The specific case of Portuguese land

Authors

  • Vitor João Pereira Domingues Martinho Escola Superior Agrária
  • Tiago Cunha Brito Ramos
  • Nádia Luísa Castanheira
  • Carlos Cunha
  • António José Dinis Ferreira
  • José Luís da Silva Pereira
  • María del Carmen Sánchez Carreira

DOI:

https://doi.org/10.19084/rca.40281

Abstract

Given the importance of soil organic carbon (SOC) for sustainability, policymakers and researchers are particularly concerned with identifying the conditions that promote carbon storage in the soil. These assessments provide relevant support for the design of policy instruments aimed at increasing soil quality and its carbon sequestration capacity. The new technologies associated with the digital transition can bring relevant added value, namely through artificial intelligence methodologies, where machine learning approaches are important. In this context, this research aims to analyse the several interrelationships of SOC in the specific Portuguese context, with a focus on highlighting its main predictors and providing proposals for stakeholders (including policymakers).

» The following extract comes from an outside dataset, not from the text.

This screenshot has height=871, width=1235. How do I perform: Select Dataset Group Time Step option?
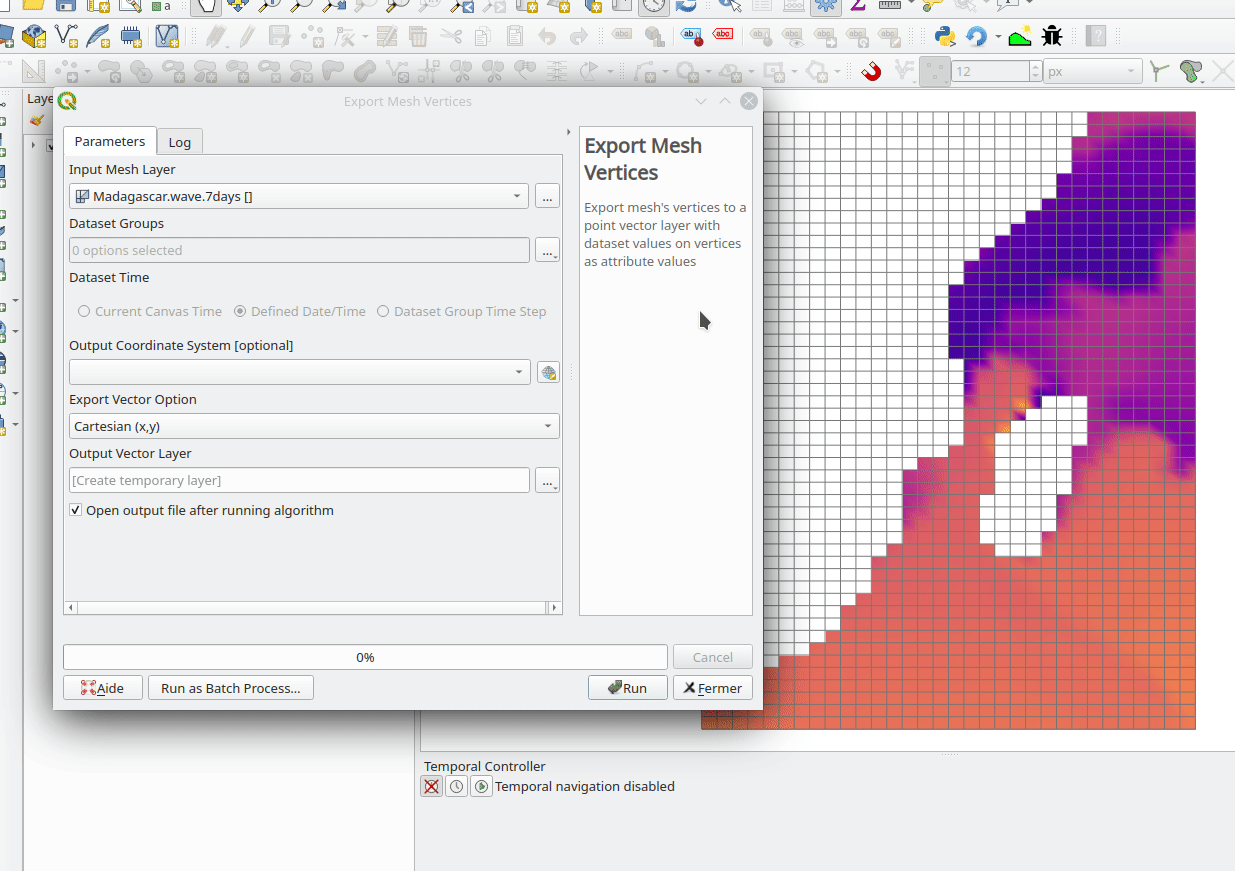coord(383,312)
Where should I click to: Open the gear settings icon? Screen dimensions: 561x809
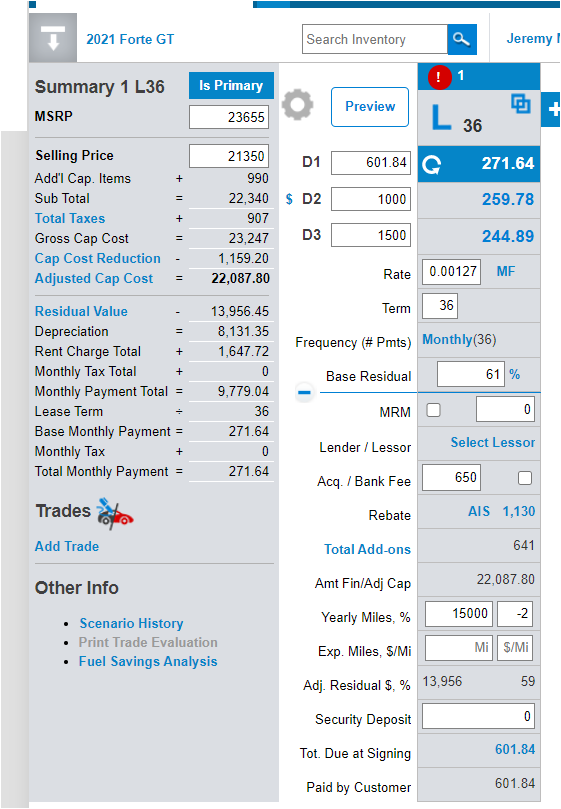coord(298,105)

To achieve these objectives, statistics from the INFOSOLO database were considered and evaluated using machine learning algorithms to select the most important SOC predictors and identify accurate models. These interrelationships were quantified with cross-sectional regressions and optimisation models. The results obtained provide relevant information for the design of adjusted policy measures that promote sustainable practices and increase soil quality.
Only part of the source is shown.